Complications of CT-guided needle biopsy based on a study including 9783 biopsies in Japan were pneumothorax (35%), tumor seeding at the site of the biopsy route (0.061%), tension pneumothorax (0.1%) and systemic air embolism (SAE) (0.061%) [3]. A study performed by Freund et al. of a smaller cohort of over 610 patients postulated a higher incidence of radiological incidence of SAE estimated at 3.8% with only a clinically significant incidence of 0.49% [4]. However, it is not clear how many of their patients had the procedure under general anesthesia.

There are three possible mechanisms for air entering the systemic circulation [5]. The first mechanism is air entering the systemic circulation secondary to a communication between the pulmonary vein and the atmosphere. The second mechanism is secondary to communication between a bronchus and the pulmonary vein or other communication between air-containing spaces and pulmonary veins. The third mechanism may occur when air crosses the pulmonary microvasculature from the pulmonary arterial system to the pulmonary venous circulation. No obvious broncho-venous communication was seen in our case; however, the source of the SAE may have been the pneumothorax.
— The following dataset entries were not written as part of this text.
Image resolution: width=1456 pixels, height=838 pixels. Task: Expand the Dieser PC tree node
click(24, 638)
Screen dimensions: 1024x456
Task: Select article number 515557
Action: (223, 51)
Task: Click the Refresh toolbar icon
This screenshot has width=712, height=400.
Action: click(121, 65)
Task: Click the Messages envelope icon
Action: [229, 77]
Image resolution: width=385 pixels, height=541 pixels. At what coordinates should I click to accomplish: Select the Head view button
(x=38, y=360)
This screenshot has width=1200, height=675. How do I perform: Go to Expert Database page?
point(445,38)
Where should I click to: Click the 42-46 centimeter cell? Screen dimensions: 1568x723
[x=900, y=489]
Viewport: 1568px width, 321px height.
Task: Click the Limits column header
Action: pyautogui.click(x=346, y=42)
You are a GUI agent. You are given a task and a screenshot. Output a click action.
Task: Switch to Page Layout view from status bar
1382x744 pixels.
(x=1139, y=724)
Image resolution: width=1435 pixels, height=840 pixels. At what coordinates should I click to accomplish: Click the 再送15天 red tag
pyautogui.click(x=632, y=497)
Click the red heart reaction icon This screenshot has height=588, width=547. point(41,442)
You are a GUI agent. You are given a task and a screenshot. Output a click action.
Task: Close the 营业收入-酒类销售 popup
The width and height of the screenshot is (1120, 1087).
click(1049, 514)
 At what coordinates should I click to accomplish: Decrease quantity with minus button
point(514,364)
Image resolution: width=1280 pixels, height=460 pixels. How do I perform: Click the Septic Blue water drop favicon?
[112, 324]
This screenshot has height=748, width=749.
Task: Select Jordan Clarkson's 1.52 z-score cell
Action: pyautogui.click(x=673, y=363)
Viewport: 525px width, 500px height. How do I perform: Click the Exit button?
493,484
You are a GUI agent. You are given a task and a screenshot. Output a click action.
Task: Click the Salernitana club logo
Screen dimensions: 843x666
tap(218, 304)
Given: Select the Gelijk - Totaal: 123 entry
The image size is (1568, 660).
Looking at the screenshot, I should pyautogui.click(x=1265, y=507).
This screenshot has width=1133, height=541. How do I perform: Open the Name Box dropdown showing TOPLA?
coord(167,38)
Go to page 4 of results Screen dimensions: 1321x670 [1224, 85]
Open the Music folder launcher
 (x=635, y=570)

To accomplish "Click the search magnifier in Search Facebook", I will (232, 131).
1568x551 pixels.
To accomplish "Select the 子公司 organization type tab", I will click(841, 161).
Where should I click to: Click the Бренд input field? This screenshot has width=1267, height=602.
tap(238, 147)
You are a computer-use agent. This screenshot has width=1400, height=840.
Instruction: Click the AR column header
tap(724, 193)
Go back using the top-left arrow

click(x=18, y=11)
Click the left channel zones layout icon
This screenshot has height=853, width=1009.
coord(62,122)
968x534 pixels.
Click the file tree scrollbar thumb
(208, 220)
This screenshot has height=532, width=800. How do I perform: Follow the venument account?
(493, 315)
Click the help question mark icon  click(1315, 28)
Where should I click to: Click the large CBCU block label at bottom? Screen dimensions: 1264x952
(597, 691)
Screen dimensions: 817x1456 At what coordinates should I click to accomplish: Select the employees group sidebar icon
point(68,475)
There are postulated independent risk factors for the development of SAE: depth of the needle in the lesion, endotracheal intubation, lesion located above the level of the left atrium and prone position [4]. In our case, the lesion was below the left atrium, and the patient was in decubitus position; however, he was intubated.

SAE results in end-artery obstruction. If air enters the coronary circulation, the patient may develop cardiac arrhythmias and secondary circulatory collapse. If air enters the cerebral circulation, the patient may develop seizures with neurological deficits and stroke [1, 2].

Once SAE occurs and the symptoms are mild, the patient should be positioned in the Trendelenburg position to prevent the air from traveling to the cerebral circulation. 100% oxygen should be promptly administered, to help the exchange of oxygen for nitrogen within the air bubbles and fasten their resorption [1].

There are no available data to support the success of air aspiration by catheter insertion into the left ventricle during a SAE-induced hemodynamic compromise [6], although the procedure was reported in two patients in the literature, one in the large study in Japan [7] and the second in a recent case report [8]. Both of the patients did not appear to have had cardiac compromise. However, this instantaneous maneuver of aspirating large amount of free air has proven to be lifesaving in our case. The success of the maneuver is directly related to the quantity of air removed [9] in a study performed in animals. Although this maneuver is not well studied due to the incidental cases of SAE, it should be considered part of the management.

Therefore, immediate trans-catheter removal of systemic air embolism may be a lifesaving maneuver and should be considered part of the management in the case of severe cardiac compromise following the rare complication of arterial air embolism.